PROBLEM DESCRIPTION
The lines from the one containing "Task: Click A.G.'s reviewer avatar" through the last one in the data: please copy those exactly, and only those, without the pictures.

RECORDS SHOWN
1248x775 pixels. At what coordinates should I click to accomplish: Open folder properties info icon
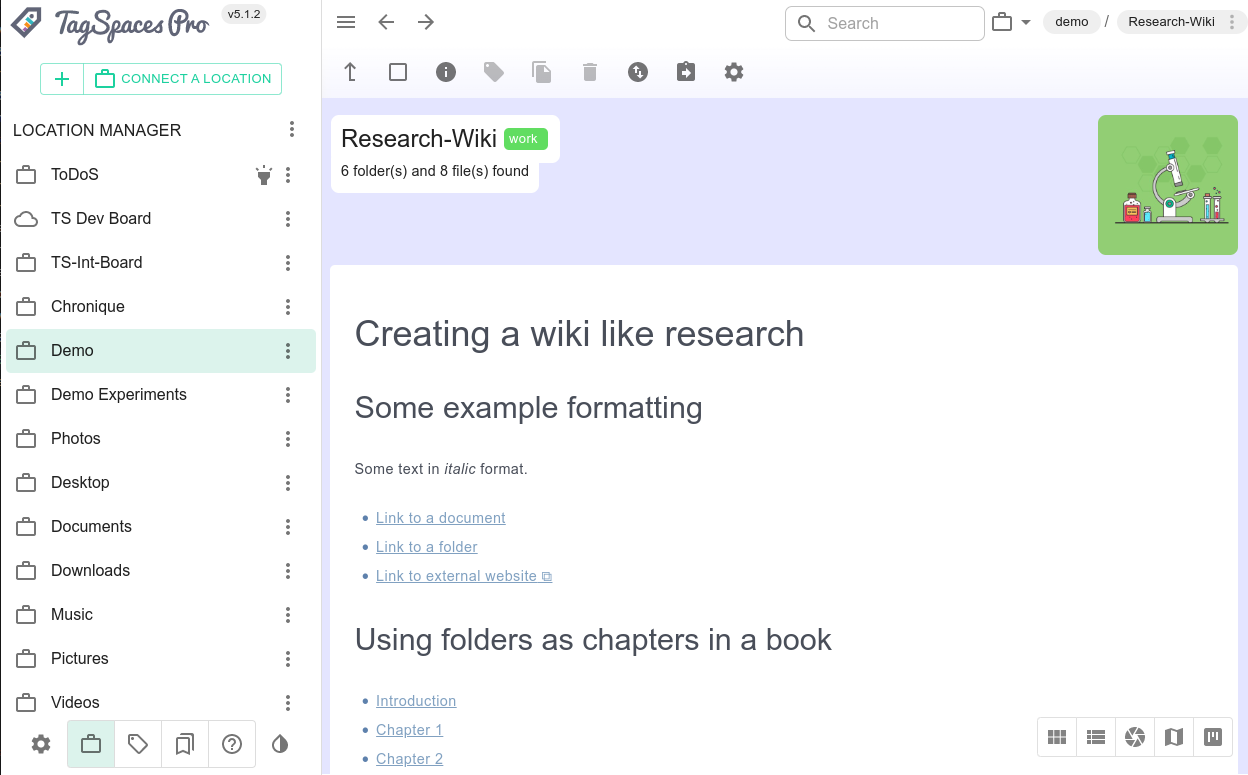click(446, 72)
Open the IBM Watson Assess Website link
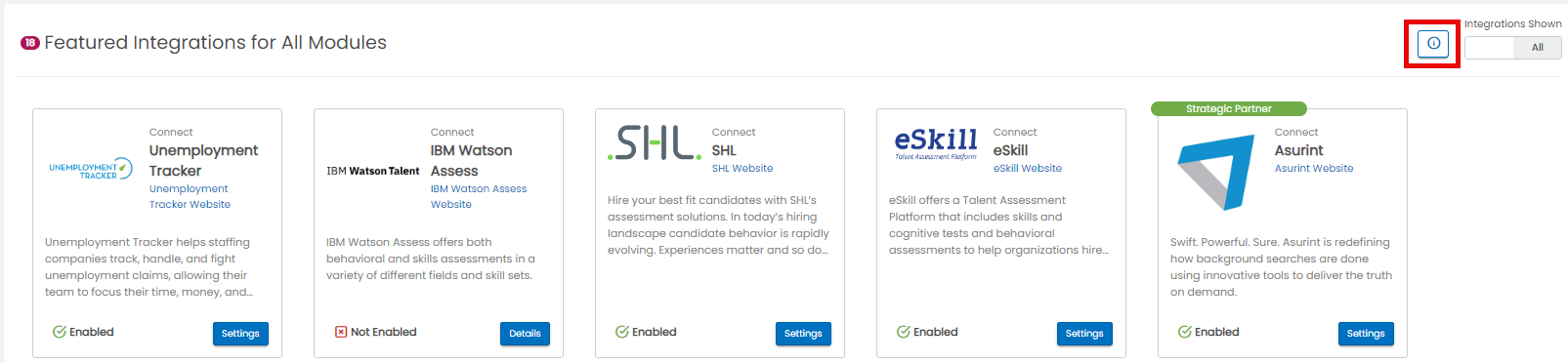 click(479, 196)
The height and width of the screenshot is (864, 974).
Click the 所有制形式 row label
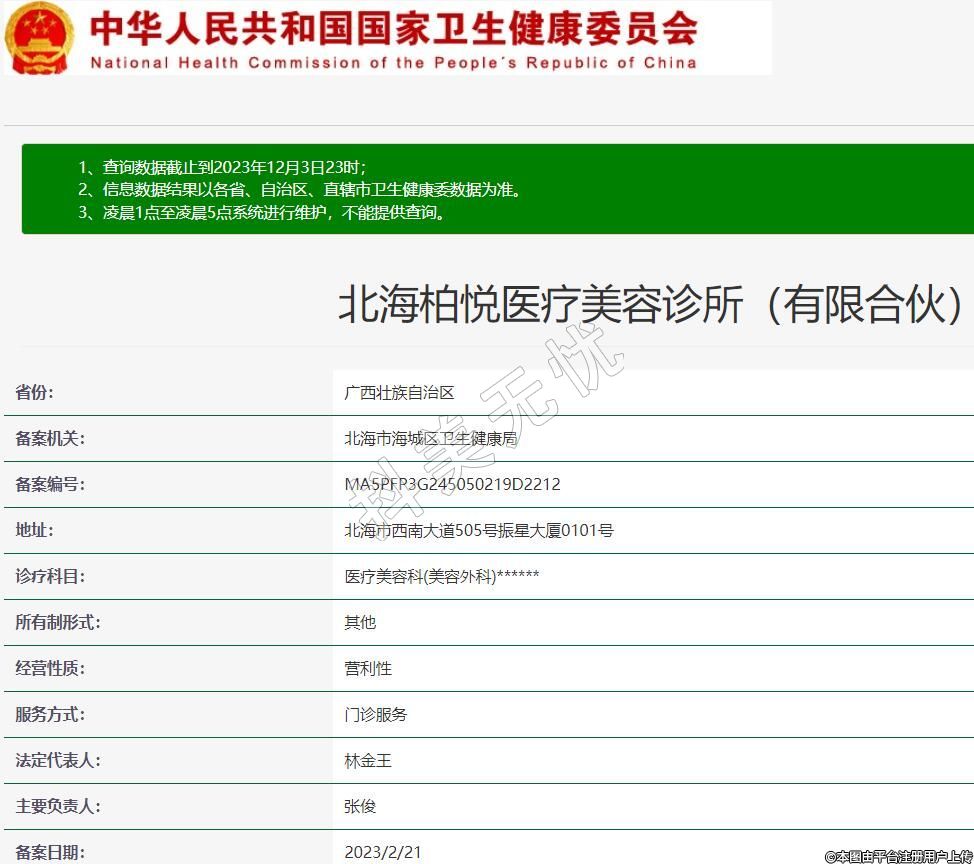pos(58,622)
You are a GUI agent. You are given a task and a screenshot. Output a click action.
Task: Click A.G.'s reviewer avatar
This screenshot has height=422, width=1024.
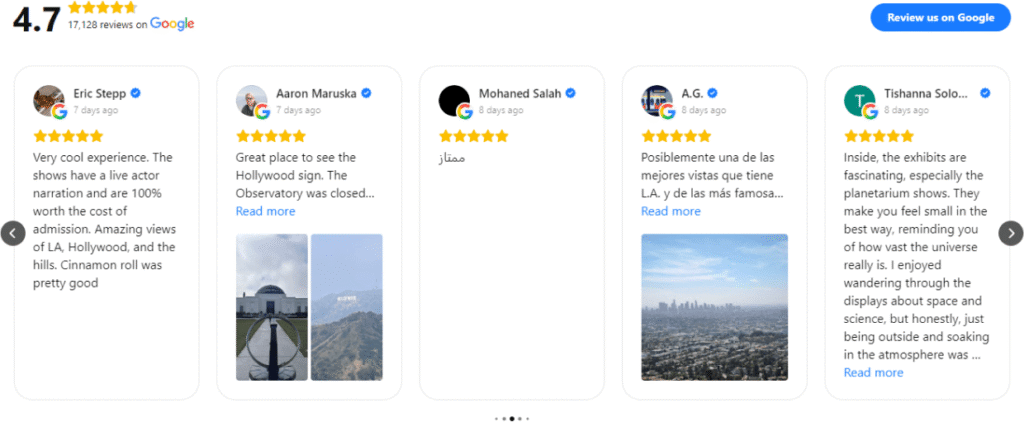657,100
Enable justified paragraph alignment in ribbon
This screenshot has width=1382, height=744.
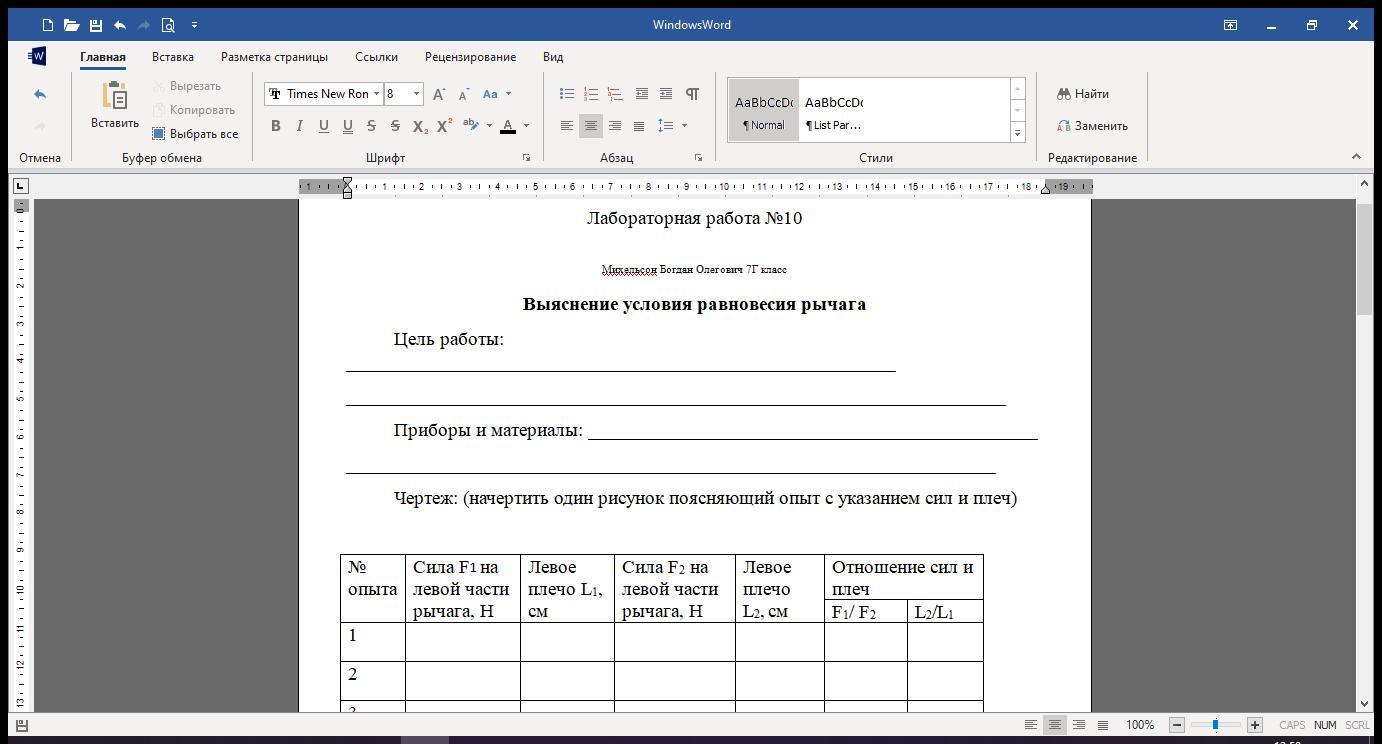[639, 126]
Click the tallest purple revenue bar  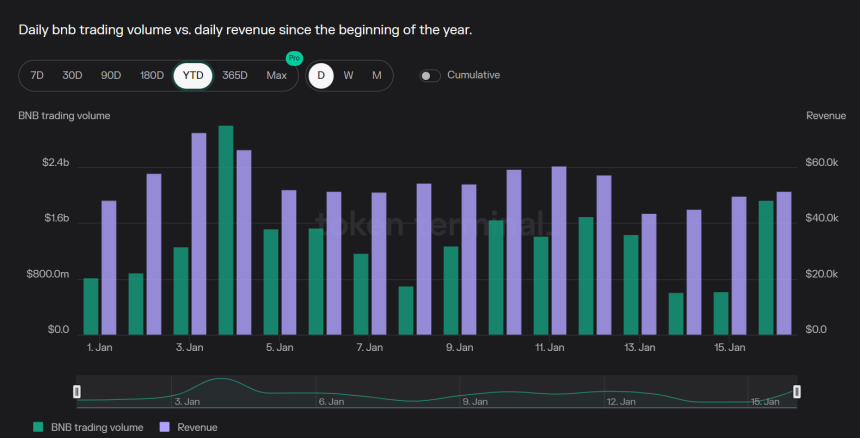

ANSWER SPACE
Task: Click A.G.'s reviewer avatar
This screenshot has height=422, width=1024.
657,100
Enable justified paragraph alignment in ribbon
This screenshot has width=1382, height=744.
[639, 126]
Click the tallest purple revenue bar  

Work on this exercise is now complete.